Special to The Globe and Mail – Monday, May. 27 2013 – See in Globe and Mail
Criticism can be tough to take. For leaders at the front of an organization or team, much of what you say and do is noticed and commented on. While this can feel threatening, the most effective leaders listen to critics as a means of acquiring helpful feedback to improve their personal and organizational performance.
By using criticism constructively, you can position yourself as someone who learns from mistakes. This contributes to a culture where executives, managers and employees feel comfortable offering criticism focused on improvement.
“The most senior person in the room doesn’t necessarily have the best idea,” says Walter Levitt, a Canadian media executive who is currently executive vice-president of Comedy Central in New York. He prefers that people challenge him. Mr. Levitt, like many successful executives, believes that “when a leader is open to criticism, it completely changes the dynamic – people feel relaxed and empowered and it makes for a more honest environment.”
You can learn to become a leader who encourages criticism and accepts failure with equanimity by practising the following principles.
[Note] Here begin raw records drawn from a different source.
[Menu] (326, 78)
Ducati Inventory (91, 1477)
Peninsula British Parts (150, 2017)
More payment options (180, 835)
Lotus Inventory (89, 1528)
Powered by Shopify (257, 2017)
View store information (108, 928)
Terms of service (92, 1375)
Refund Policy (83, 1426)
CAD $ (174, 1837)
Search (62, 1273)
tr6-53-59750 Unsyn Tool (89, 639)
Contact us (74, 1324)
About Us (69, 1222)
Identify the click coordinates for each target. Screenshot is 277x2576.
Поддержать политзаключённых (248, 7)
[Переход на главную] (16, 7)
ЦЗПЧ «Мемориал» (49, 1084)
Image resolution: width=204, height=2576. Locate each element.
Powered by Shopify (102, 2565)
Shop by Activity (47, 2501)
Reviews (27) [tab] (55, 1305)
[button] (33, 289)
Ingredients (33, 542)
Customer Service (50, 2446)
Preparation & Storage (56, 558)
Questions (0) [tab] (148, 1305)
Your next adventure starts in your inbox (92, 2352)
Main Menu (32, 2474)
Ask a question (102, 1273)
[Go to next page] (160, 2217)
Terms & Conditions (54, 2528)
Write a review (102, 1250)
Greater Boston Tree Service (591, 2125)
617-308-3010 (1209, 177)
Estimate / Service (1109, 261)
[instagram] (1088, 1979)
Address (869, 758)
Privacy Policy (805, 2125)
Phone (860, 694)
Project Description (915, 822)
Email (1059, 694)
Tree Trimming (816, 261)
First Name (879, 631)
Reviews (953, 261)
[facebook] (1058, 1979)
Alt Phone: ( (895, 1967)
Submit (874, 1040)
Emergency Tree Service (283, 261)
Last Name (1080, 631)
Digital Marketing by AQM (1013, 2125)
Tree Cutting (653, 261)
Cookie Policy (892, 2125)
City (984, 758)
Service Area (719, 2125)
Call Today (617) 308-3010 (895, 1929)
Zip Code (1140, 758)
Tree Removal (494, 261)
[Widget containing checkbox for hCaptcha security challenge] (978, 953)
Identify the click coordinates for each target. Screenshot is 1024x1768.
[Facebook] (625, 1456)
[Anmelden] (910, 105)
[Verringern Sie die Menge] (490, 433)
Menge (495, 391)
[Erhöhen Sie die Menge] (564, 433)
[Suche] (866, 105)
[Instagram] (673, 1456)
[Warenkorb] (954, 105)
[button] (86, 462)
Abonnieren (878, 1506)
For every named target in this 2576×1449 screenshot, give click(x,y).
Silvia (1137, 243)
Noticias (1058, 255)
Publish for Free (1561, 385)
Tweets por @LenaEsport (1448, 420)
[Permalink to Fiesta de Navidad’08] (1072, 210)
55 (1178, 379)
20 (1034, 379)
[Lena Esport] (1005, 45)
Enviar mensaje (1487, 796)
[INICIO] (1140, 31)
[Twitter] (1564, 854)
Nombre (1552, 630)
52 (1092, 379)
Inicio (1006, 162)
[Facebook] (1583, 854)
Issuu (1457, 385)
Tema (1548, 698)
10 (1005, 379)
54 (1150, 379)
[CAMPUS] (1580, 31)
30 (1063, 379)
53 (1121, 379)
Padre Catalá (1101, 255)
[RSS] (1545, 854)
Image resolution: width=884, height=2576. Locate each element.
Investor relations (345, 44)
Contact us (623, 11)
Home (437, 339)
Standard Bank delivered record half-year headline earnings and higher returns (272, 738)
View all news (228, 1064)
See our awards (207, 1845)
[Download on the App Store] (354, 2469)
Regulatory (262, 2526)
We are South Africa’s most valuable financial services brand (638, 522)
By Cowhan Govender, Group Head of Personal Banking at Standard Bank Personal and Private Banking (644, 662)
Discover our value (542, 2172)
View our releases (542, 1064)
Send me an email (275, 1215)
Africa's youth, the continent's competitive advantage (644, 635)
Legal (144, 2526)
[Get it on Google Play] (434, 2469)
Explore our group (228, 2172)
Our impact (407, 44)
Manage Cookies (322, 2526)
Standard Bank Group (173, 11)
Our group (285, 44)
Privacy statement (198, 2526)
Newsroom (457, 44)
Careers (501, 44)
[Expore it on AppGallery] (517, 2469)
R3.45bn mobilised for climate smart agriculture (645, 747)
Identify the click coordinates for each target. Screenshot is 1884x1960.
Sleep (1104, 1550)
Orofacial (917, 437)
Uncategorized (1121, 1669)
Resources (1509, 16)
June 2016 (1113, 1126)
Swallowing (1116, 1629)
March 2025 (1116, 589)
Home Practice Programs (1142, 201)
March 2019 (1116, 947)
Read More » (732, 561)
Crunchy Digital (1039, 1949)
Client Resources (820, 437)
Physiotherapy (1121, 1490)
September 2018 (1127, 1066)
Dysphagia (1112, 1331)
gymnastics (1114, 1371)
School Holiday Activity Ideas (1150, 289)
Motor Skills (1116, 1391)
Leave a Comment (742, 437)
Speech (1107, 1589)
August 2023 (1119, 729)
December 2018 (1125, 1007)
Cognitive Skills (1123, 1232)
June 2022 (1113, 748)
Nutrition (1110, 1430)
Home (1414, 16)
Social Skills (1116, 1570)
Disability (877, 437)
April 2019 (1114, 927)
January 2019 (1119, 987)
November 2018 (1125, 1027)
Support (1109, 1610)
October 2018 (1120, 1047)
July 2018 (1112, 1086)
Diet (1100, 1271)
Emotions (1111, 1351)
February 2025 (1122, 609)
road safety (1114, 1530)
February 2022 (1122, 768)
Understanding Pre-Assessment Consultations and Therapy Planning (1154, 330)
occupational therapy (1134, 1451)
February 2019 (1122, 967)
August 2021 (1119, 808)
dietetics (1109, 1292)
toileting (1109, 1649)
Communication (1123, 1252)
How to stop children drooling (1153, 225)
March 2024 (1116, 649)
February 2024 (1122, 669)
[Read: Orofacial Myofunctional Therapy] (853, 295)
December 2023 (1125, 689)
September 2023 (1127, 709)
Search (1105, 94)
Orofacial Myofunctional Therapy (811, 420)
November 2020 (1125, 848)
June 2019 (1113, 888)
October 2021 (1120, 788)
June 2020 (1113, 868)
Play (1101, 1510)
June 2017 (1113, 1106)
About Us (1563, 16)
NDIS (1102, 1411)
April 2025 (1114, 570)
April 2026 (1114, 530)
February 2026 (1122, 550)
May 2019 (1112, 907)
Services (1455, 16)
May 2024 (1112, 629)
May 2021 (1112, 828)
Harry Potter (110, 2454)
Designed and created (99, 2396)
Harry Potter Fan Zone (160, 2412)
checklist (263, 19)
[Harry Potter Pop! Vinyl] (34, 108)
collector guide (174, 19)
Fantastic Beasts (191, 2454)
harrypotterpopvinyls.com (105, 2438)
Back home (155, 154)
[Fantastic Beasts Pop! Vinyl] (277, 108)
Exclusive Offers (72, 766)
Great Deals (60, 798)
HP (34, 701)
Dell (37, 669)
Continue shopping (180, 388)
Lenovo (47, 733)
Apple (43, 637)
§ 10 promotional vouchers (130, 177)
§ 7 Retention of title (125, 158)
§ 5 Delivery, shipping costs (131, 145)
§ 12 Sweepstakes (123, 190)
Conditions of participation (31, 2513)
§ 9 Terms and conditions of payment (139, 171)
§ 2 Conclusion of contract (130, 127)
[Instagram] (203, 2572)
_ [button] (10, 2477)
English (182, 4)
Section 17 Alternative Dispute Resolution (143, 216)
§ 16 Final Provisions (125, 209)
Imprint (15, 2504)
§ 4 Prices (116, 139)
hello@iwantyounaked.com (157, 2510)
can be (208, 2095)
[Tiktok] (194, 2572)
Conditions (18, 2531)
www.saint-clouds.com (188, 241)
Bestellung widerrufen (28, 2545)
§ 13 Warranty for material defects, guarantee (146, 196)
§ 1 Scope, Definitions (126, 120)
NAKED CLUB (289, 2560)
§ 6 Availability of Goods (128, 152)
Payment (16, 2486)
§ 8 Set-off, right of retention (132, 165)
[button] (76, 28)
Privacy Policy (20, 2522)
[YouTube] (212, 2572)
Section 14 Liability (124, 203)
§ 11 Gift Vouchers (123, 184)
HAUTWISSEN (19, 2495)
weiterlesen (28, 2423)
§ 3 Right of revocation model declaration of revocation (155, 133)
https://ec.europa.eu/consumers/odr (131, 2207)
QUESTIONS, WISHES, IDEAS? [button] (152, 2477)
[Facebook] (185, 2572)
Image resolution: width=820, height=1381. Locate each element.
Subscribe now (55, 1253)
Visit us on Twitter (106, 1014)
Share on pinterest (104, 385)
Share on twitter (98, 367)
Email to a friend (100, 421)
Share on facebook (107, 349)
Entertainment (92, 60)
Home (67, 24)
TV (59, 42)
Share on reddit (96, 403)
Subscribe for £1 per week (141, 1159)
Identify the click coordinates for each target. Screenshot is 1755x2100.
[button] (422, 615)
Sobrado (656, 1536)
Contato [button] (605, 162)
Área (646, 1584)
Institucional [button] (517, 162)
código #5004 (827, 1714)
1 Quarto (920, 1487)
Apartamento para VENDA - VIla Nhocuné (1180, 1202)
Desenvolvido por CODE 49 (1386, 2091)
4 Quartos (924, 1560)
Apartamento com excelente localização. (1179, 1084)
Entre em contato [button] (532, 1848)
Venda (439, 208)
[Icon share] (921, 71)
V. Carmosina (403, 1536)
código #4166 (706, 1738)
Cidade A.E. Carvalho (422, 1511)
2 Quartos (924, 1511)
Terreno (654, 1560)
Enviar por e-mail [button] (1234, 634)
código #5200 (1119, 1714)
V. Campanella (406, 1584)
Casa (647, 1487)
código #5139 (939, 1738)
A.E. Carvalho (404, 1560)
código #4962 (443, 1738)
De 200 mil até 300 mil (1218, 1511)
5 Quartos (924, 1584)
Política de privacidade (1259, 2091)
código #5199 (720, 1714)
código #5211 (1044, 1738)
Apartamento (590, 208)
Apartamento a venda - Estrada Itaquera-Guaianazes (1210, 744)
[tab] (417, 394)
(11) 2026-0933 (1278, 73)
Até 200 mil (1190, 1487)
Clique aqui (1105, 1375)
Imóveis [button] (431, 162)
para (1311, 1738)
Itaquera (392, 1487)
Seek different perspectives; value contrarians.
In order to make informed decisions, leaders need other points of view. You should actively seek perspectives and opinions from a variety of people throughout your organization – not repeatedly the same team members. The best leaders value the diversity of others’ opinions as a resource, not a threat. By encouraging helpful, constructive criticism (while discouraging personal attacks) you can cultivate a culture of feedback, where people feel empowered to offer alternative ideas and suggestions and to constructively criticize peers and superiors.
Learn from mistakes.
Our natural tendency is to react to failure by seeking to blame. However when we’re focused on avoiding or attributing blame, we prevent ourselves from learning. Therefore, reframe setbacks as learning opportunities. Be interested instead of defensive. Before taking action, strive to understand the mistake and the factors that caused it. Gather information and feedback. Ask for examples to help you understand the issue. Keep an open mind. Don’t take criticism personally; practise listening calmly. When you have a good understanding of the mistake or setback and have received feedback regarding possible contributing factors, only then look for solutions: What did we learn from this? How can I do better next time?
Take thoughtful action.
Take time to reflect on what you’ve learned. If the criticisms and suggestions are valid, adjust your decisions and actions accordingly. By reflecting before acting, you’ll demonstrate the kind of reasoned leadership that earns respect from others. Focus on how to do better in the future rather than on what should have been done. Make the necessary changes to avoid a similar mistake and then move on.
Actively and optimistically pursue new opportunities.
Successful leaders never allow critiques to stop creative ideas. Comedy Central’s Walter Levitt says criticism comes with the contract when you become a leader. While new ideas always carry the risk of failure, they always lead to new knowledge.
So go ahead, embrace the opportunities – and hug your critics.